The gate control principle works with all classic forms of electrotherapy and with transcutaneous electrical nerve stimulation (TENS). The advantage of TENS devices is their small size because they can be worn by the patient and used when and where desired.
Ultrasound is a special form of heating. It interacts with skin, fat, muscles, and bones during treatment. Heating occurs mostly at tissue interfaces. The most important interfaces where heating occurs are the bone soft tissue interfaces that are well reached with ultrasound. Ultrasound may penetrate 7 to 8 cm of fat, but less than 1 mm of bone, depending on what energy level and which frequency is chosen. In practice, ultrasound with frequencies of 0.1 to 1 MHz can produce an increase of temperature of 4°C to 5°C at depths of 7 to 8 cm. Ultrasound is used for patients with localized musculoskeletal pain secondary to tendinitis or osteoarthritis of various joints. Ultrasound may be used in rheumatoid arthritis. A review found evidence that continuous ultrasound increases grip strength, decreases morning stiffness, and reduces the number of swollen and tender joints. Contraindications for a treatment with ultrasound are the same as for heat therapy. Ultrasound should not be applied over fluid-filled cavities, such as eyes and gravid uterus.
An orthosis may restore lost function or may help to maintain optimal function by altering biomechanics and reducing pain. Orthotic devices such as cervical collar decrease forces passing through painful neck, stabilize subluxating joints, improve motion patterns, and maximize functional positioning
Subluxation of the atlantodental joint can occur in rheumatoid arthritis. If surgery is not applicable, cervical collars may be prescribed. Cervical collars include soft collars, the Philadelphia collar, and the sterno-occipitomandibular plaster immobilization. None of these cervical orthoses provides a high level of mechanical restriction of motion, and all are ineffective in preventing pathologic displacements. Patients with night pain resulting from a cervical disk syndrome may profit from wearing a soft collar during night.
A vast variety of assistive devices serve to reduce disability. If necessary, an experienced occupational therapist can assess which devices are appropriate for a patientVarious kitchen aids may simplify kitchen work and eating (e.g., big handles on knives, forks, and spoons; knives with vertical grip for cutting bread or meat; electric opener for bottles).
Vocational rehabilitation contains an interdisciplinary approach aimed at the maintenance of gainful employment.

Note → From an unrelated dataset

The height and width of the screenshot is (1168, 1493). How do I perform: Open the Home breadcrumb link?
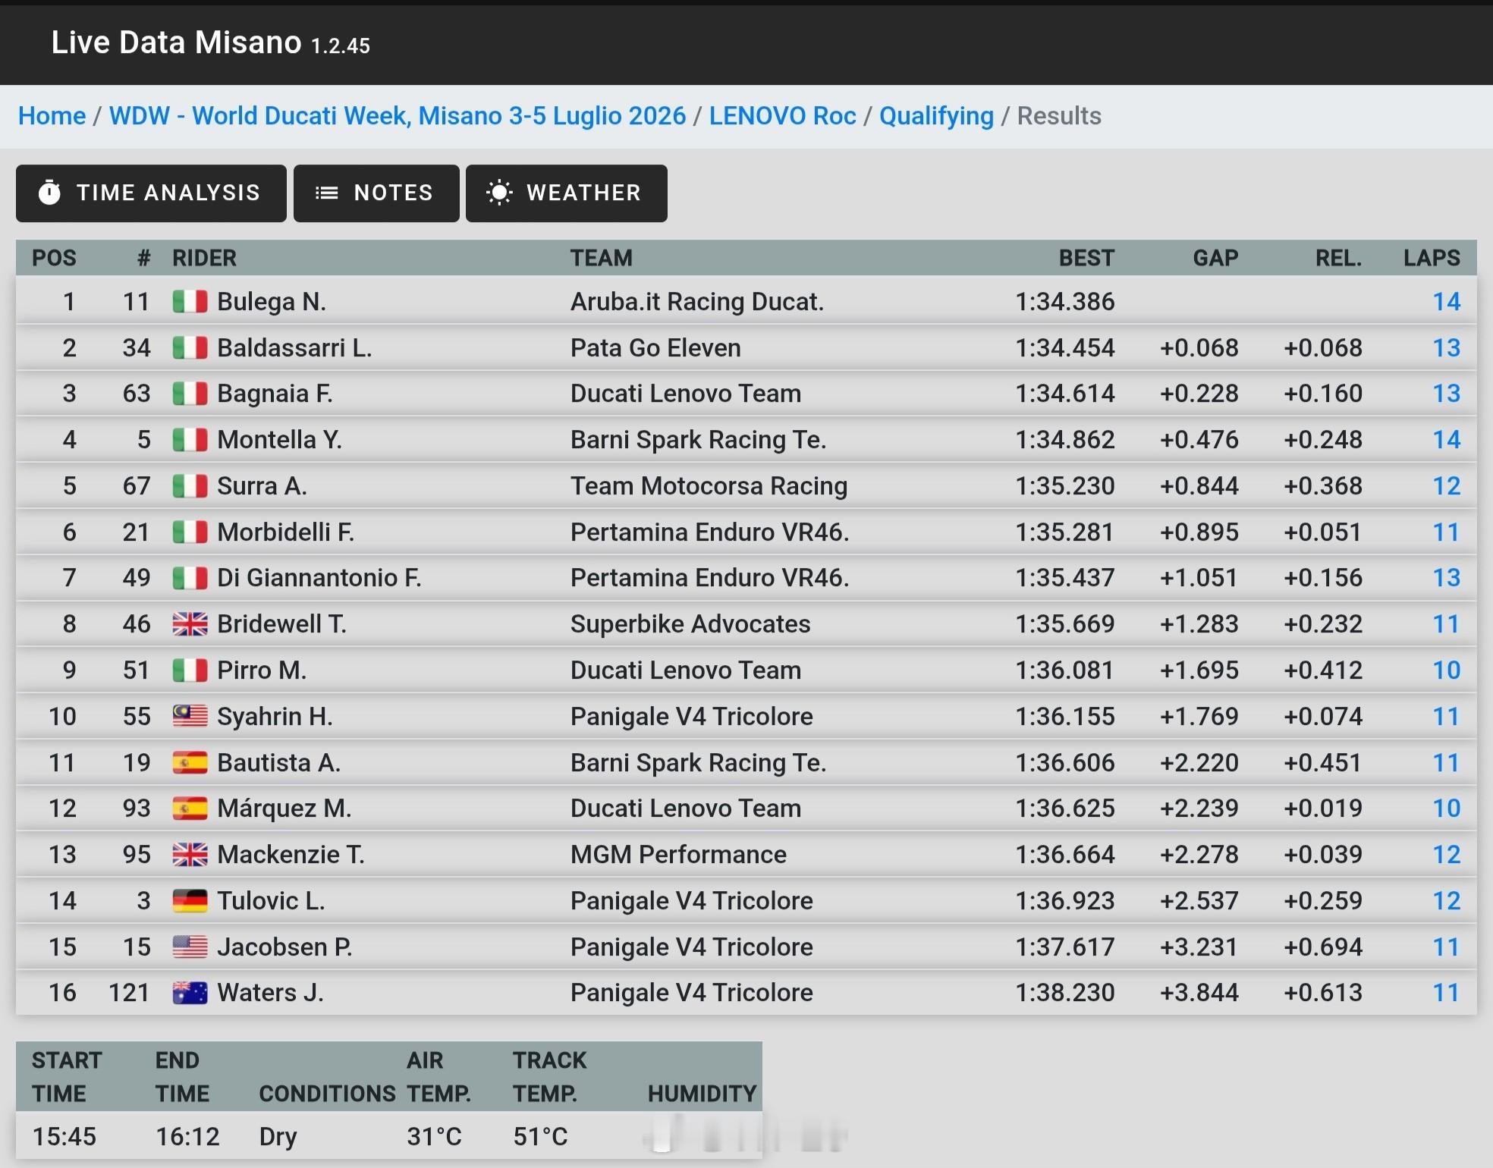(x=52, y=116)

Cognitive Behavioral Treatment
It also acknowledges that pain and its resulting disability are not only influenced by somatic pathology, but also by psychological and social factors. In general, three behavioral treatment approaches are distinguished: operant, cognitive, and respondent. They are helpful to reduce disability.
Neck pain relief
All the above mentioned methods reduce neck pain. Besides adequate analgesia by PARACETAMOL, NSAIDs, muscle relaxant, corticosteroids or OPIOIDs must be provided for relief of pain. Oral or intravenous or intramuscular medications used on the basis of patient’s condition.
Pain from neoplasia or referred causes of neck pain should be treated according to diagnosis and neck will be if their treatment given.